By Tim Frye
When it comes to tax preparation and the subsequent billing of your clients, it really is what you know that defines your price point. There a multitude of varying methods as to how to bill your tax client. Some tax preparers are charging by time, others charging by the form, and then there are some charging a flat fee. There is no perfect way to bill a tax client. Let’s take a look at the billing methods that are most effective then it comes to being a great tax preparer.
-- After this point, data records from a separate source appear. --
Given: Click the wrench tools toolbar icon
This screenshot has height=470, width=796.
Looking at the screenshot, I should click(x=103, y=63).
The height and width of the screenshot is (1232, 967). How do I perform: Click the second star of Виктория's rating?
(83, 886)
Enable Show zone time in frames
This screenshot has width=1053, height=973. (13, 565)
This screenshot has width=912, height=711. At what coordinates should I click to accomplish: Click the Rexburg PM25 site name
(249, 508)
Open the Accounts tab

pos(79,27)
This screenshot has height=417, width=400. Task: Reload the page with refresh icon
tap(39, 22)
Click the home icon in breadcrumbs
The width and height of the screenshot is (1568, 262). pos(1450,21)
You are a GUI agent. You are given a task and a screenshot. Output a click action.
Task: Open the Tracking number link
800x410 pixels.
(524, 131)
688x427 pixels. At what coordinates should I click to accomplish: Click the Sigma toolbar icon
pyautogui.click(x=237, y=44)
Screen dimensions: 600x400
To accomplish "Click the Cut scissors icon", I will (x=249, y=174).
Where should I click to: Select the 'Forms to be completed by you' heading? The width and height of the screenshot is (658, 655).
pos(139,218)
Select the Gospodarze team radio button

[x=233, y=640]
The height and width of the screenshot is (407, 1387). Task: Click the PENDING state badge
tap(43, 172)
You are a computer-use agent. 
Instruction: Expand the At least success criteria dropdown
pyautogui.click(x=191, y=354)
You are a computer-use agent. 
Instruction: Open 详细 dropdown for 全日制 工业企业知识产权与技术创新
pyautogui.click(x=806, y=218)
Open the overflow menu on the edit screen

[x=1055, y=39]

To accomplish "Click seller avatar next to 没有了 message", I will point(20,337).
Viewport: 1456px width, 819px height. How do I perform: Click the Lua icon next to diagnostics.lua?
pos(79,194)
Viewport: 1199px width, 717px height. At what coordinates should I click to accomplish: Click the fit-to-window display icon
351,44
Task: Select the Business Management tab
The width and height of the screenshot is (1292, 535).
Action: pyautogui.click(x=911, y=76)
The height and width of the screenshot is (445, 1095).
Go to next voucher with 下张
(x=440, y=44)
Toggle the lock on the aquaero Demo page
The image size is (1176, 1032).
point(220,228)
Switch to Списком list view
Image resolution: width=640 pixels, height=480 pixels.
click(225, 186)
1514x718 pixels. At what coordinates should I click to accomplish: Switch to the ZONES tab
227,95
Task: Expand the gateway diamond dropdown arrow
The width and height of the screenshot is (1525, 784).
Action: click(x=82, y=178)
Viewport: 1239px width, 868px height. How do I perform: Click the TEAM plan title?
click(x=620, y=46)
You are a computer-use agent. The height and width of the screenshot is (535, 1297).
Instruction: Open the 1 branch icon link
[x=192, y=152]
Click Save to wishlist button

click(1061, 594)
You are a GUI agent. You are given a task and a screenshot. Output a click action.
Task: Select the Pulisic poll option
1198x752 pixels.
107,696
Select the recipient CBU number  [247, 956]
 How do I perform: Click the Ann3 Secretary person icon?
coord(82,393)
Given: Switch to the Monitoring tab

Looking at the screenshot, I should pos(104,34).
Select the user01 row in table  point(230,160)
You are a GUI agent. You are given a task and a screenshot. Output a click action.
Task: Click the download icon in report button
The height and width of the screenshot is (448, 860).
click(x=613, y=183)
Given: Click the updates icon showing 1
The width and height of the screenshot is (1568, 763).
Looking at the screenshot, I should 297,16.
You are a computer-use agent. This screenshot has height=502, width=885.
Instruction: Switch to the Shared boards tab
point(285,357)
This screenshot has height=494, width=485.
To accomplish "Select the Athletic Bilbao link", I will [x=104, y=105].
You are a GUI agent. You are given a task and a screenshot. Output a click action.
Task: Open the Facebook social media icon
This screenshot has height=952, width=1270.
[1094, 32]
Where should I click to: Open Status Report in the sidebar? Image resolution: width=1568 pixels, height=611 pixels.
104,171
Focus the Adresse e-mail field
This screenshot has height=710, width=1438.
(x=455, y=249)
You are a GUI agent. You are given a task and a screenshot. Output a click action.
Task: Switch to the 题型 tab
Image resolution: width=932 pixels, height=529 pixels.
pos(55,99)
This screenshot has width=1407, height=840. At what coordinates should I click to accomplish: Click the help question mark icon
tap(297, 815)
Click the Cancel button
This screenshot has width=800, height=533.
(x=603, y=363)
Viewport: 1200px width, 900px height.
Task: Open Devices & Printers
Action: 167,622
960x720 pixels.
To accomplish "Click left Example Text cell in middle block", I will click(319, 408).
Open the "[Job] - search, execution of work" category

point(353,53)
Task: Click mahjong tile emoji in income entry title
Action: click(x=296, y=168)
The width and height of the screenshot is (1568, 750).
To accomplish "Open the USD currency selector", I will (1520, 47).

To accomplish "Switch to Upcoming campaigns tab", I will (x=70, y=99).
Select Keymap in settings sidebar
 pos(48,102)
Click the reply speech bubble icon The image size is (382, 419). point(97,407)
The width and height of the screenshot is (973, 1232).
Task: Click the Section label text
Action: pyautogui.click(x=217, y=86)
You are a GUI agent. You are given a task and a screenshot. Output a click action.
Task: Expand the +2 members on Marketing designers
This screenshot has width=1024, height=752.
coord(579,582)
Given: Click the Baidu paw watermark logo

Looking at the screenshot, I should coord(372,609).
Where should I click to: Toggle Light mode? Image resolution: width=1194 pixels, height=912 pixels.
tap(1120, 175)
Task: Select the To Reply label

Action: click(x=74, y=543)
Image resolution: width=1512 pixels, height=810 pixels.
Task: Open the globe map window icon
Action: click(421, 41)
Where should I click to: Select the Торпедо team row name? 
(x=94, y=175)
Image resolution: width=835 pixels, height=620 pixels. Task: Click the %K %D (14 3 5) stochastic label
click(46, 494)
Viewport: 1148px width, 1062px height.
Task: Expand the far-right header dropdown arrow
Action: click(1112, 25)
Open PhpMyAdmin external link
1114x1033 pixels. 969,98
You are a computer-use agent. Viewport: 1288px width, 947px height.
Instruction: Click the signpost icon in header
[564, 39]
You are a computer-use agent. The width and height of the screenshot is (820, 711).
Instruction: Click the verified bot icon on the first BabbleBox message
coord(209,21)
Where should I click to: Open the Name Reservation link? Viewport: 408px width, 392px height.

Should I Bill My Tax Client by the Hour?
There are many cases in which a tax preparer will regret charging set rates for short forms, one being the case in which your client wants to chat for an hour and cover all angles of their tax situation intensively. In circumstances such as this it may be prudent to charge by the hour, however, it is often difficult to change your billing methods in mid preparation. This cause much inconsistency and can be unsettling for the tax preparer. If you are dealing with very complicated tax returns, charging by your time may be the best option.
Should I Bill My Tax Clients by the Form?
Some tax preparers prefer to set a base rate on short and long forms, and then charge more for each additional form added that is relevant to that client’s personal tax situation. This procedure also works well for the more intricate tax returns that require many different forms to be completed. Once again though, this method can backfire if you are required to spend a lot of time with a short form client who wants to take up two hours of your time elaborating on their summer vacation to Nebraska. In these cases you must try and play it by ear.
Should I BIll My Tax Clients by Simple Flat Fees?
And then there is the good old simple way of charging a set concrete fee for both short forms and long forms. This method is best for the beginning tax preparer who is looking to keep things basic and affordable for prospective new clients.